Greater Tripoli is to be divided into 13 electoral districts: Garabulli, Tajoura, Central Tripoli, Hay Al-Andalus, Souk Al-Juma, Abu Saleem, Ain Zara, Janzour, Swani, Qasr Ben Gashir, Al-Sbeya, Sidi Al-Siyah and Souk Al-Khamees.
Each voter will vote twice, according to Masri. “They will vote once for a member of the greater Tripoli council and once for their local area council. The council for Greater Tripoli will consist of 79 members from 13 districts, with the number of members from each area depending on the population size. There will also be representative for each area within the district, according to the electoral law, so altogether there will be 127 local area representatives.”
According to local electoral law, the elected members of the TLC will elect the Head of the council by secret ballot at their first meeting. The population of the district of Al-Siyah (21,311) has been decided on as the figure per representative in the council, meaning that there will be one councillor for every 21,311 residents of Tripoli.
The minimum voting age is set at 18, while candidates must be at least 25 years of age. Anybody with connections to the former regime has been barred from running as a candidate.
Voters and candidates will have three days to appeal for any corrections after the lists with names have been released by the electoral committee, the corrections will then be made in the next two days. Candidates will be allowed to start their campaigns the day after the lists are released by the electoral committee, they will not be allowed to campaign in the mosques, government institutions and public schools.

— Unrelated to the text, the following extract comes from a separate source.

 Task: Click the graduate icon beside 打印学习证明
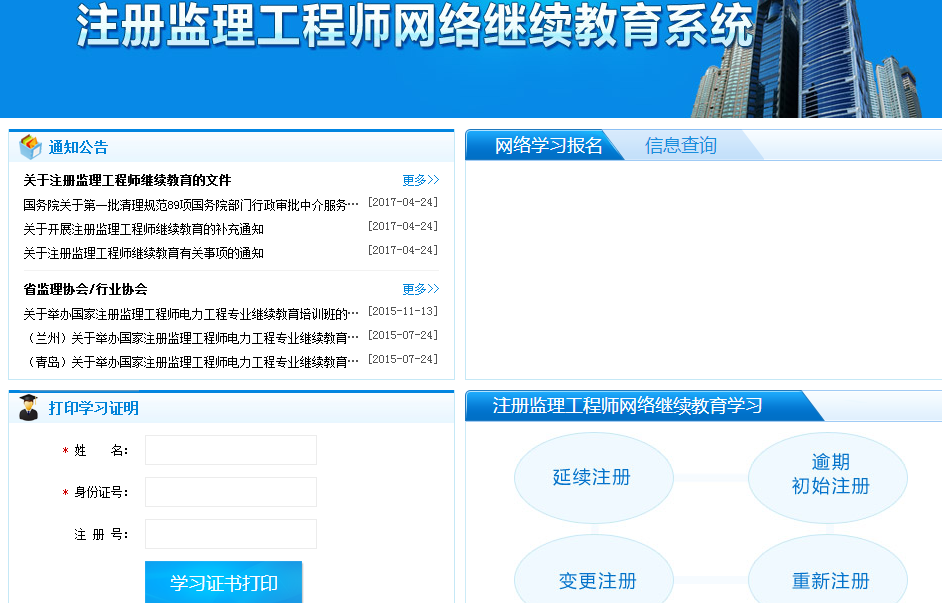[x=29, y=407]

Any candidate found to be violating the rules set by the committee will be disqualified.
Voting will take place on 18 November and the electoral committee has asked the Ministry of the Interior and the army to provide security at polling stations.
According to Masri, the elections will be monitored by more than 300 observers from 49 different NGOs. “The monitors were trained by the European Union and these 300 monitors will ensure that the whole process is carried out transparently.”